-La partition du spectacle est parue aux éditions l'Entretemps dans la collection canevas, avec le soutien de Beaumarchais et du Centre National du Livre (voir lien en pade d'accueil)
-Un cd de la musique du spectacle sera bientôt disponible sur demande...
"Territoires inimaginaires
danse de fil - partition, par Johanna Gallard
Les éditions L’Entretemps possèdent un savoir-faire très particulier, celui de convertir un numéro de théâtre de rue ou de jonglage en poème. C’était déjà le cas pour In situ, voyages d’artistes européens (cf. Cahiers n°11), ça l’est aussi pour Territoires ininmaginaires de Johanna Gallard. Le sous-titre est ici “danse de fil - partition”, une partition dont les instruments sont les pieds (surtout les pieds), les bras et les yeux. L’ensemble du recueil décrit avec autant de précision que possible des scénarios de funambulisme, tant pour ce qui est des pas, des figures que des accessoires, de la direction du regard, de la nature de l’accompagnement musical… Il s’agit donc du résultat d’un “simple” exercice de transcription par l’écrit d’une chorégraphie sur fil. Mais la pureté de langage, la justesse des termes et la finesse des remarques destinées à guider un éventuel interprète font de chaque “partition” un chant poétique d’une force évocatrice et émotionnelle comparable à celle du Champion de jeune de Kafka, nouvelle qui reste sans doute, avec Le Funambule de Jean Genet, l’un des modèles de l’évocation littéraire d’un artiste de cirque. C’est aux côtés de ces deux livres qu’il faudra ranger ces Territoires ininmaginaires dont on donne ici l’extrait du morceau Incertitudes/Le Manteau (environ six minutes) :
« Il avance à “pas de chat”, donne un coup furtif sur le fil aussitôt amorti. [Le manteau saute sur place.]
Il regarde le public.
Il regarde vers le public. Il s’avance, regarde vers le public et donne plusieurs à-coups sur le fil, le dernier aussitôt amorti. [Le manteau subit ces nouveaux rebondissements.] Il recule de quelques pas, ralentit et s’accroupit. Il regarde le manteau de côté, pivote en position frontale en s’appuyant sur le fil. Il resserre ses pieds, ramène sa main près de lui.

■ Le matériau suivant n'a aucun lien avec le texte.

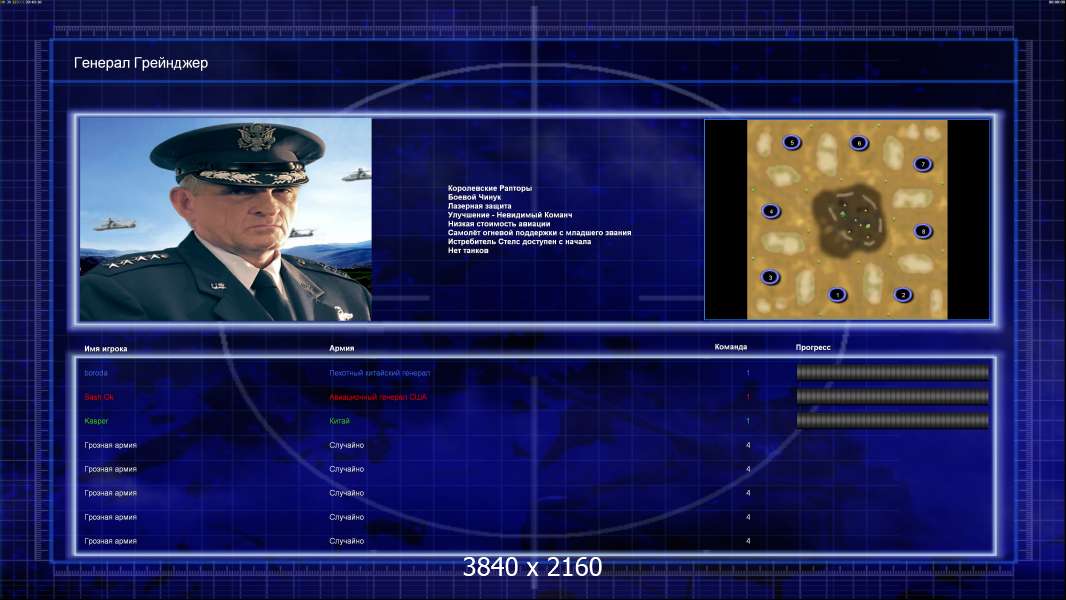Screen dimensions: 1066x600
Task: Select the green player Kasper row
Action: click(534, 421)
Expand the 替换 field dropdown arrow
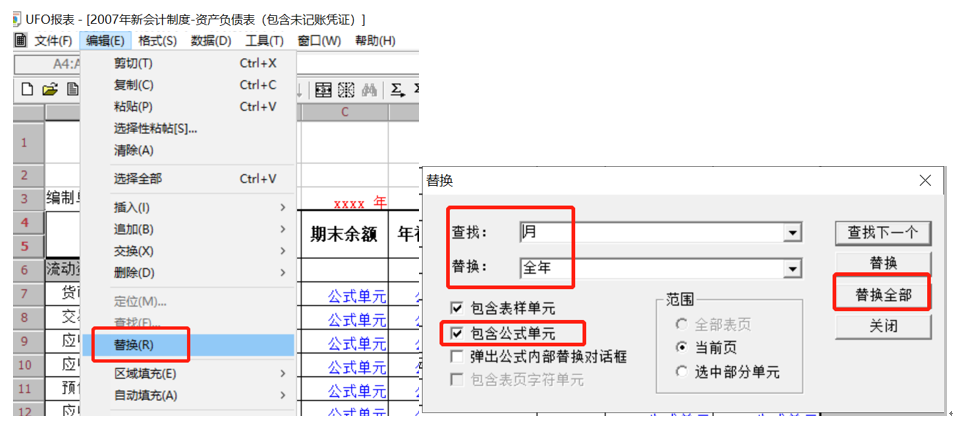The image size is (953, 423). 792,269
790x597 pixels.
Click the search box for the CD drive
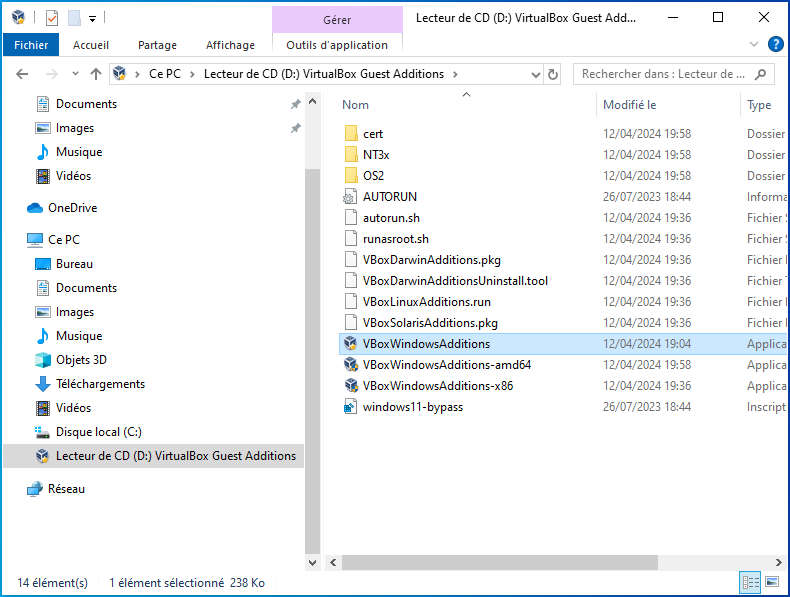(664, 74)
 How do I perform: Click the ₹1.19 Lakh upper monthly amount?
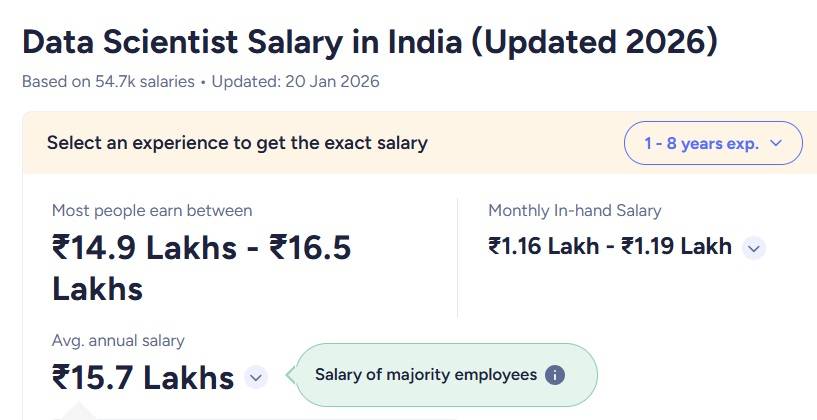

Il demeure posé là quelques instants à la recherche d’une certaine immobilité. Il s’en rapproche en glissant un pied après l’autre : il se relève progressivement les pieds restant orientés de côté. Dans le même mouvement, il le pousse du bout du pied et ce à plusieurs reprises tout en cherchant à avancer petit à petit.
Il se remet face au fil, engage tout son corps pour le repousser en glissant ses pieds l’un derrière l’autre jusqu’au bout du fil. Il recule à demi-frontal, un pied se rapprochant puis s’éloignant de l’autre en glissant en arrière : ses pas s’accélèrent et se raccourcissent au fur et à mesure. Il heurte la plate-forme. Déséquilibré, il se rattrape en posant un pied sur la ”maison” (l’une des deux plates-formes entre lesquels le fil est tendu), se serre dans ses bras.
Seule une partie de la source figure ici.